Casi una visión. Al mismo tiempo, un amor desproporcionado y platónico le surgió con Domingo Cavallo cuando anunciaba pelear contra la corrupción, se calzaba remeras con el nombre del ministro de Economía y, si lo hubieran dejado, se hubiera tatuado el nombre como luego lo hizo con el Che Guevara.

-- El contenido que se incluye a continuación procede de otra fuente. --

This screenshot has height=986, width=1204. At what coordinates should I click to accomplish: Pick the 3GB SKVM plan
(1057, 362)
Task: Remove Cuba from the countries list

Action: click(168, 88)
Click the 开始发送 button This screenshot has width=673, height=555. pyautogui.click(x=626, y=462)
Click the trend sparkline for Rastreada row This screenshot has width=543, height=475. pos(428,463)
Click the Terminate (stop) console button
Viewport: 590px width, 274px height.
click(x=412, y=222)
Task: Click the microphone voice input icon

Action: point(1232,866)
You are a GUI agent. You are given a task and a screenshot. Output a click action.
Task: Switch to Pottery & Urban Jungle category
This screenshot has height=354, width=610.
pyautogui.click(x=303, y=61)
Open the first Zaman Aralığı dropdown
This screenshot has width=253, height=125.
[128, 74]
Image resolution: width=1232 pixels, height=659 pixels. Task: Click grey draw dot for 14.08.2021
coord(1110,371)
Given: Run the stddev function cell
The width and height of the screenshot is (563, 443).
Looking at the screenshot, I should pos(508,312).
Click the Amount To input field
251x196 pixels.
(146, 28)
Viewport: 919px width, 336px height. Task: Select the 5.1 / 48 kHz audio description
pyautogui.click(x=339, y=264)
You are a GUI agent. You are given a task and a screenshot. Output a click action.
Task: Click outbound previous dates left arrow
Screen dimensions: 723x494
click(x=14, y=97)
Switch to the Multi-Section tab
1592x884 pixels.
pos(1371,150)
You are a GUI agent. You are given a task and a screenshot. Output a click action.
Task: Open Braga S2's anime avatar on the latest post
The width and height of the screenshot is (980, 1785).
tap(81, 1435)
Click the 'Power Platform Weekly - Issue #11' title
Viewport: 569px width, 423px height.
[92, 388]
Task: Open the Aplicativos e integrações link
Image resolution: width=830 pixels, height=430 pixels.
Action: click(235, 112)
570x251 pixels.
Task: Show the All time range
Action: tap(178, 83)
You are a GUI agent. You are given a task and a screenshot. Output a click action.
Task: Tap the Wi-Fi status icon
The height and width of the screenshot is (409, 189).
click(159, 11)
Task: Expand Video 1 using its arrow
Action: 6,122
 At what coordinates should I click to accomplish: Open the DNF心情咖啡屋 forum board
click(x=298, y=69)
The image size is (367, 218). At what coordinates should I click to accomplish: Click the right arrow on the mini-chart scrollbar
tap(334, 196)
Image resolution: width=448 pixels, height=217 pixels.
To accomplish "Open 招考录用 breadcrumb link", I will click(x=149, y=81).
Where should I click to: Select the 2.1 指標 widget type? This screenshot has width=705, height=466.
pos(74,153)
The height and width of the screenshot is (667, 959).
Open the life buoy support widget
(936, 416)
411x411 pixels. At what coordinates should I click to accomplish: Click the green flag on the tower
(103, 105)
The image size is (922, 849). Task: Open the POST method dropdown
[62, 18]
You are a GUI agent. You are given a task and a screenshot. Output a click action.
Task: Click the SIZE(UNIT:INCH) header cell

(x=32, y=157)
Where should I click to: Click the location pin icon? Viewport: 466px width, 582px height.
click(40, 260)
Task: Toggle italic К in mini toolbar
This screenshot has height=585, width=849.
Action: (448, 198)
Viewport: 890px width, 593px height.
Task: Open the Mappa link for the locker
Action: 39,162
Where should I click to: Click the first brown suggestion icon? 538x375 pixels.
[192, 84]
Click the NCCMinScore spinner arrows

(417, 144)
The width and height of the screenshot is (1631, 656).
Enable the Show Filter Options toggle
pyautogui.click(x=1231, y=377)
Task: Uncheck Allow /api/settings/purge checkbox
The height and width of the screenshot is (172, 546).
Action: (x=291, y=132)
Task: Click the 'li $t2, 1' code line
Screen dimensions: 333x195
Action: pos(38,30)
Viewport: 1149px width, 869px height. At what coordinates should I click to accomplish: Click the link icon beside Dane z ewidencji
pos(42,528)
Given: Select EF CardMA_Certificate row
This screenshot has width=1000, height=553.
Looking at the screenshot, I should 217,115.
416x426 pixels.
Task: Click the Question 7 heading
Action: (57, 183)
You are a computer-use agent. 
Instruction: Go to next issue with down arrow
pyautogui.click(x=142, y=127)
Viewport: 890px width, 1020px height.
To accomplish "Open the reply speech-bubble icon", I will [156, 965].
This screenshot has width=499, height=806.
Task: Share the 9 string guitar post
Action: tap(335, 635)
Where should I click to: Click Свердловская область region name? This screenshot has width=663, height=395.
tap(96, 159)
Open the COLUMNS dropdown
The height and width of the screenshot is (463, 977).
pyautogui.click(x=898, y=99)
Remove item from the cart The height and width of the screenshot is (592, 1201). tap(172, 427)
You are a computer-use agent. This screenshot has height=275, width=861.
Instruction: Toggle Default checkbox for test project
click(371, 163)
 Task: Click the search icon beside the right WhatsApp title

Instantáneas contradictorias de su vida. Nunca tuvo demasiada simpatía con Eduardo Duhalde, pero tampoco mala relación: de ahí que no se entiende que, en la Casa de Gobierno, le avisaran al ex presidente que no se acercara por razones de seguridad al velatorio. Por supuesto, Cristina y Alberto solo fueron mensajeros. Con Fernando de la Rúa compartió poco, salvo la complicidad boquense, en el radical no demasiado intensa. Pero durante el gobierno, vía Enrique Nosiglia, trataron de proteger ciertas excentricidades de Maradona, y el mismo De la Rúa lo invitó a cenar en Olivos. Pasada la medianoche, algo bulliciosa y desordenada la reunión, el mandatario optó por irse a dormir y dejarles a sus rutilantes invitados parte de la residencia, quienes se entretuvieron hasta la madrugada siguiente. Los pormenores divertidos de esa comida se reservan para otra nota.
Más tumultuosa, en cambio, fue la relación con Mauricio Macri, con quien venía de tropiezo en tropiezo desde que el Diez fue jugador bajo la presidencia del ingeniero. Siempre las discrepancias fueron económicas, Macri lo hizo cesar en el club, pero se quedó con un alias que Maradona le incorporó para toda la vida: “Cartonero Báez”. Antes, como se sabe, ese apodo era despectivo, hoy tiene una mayor dignidad social. Pero nadie le imputaría ese cargo discriminatorio a Maradona, quien era inestable como amigo, pero insoportable como enemigo. Se fue como Marlowe en El largo adiós: triste, solitario y final.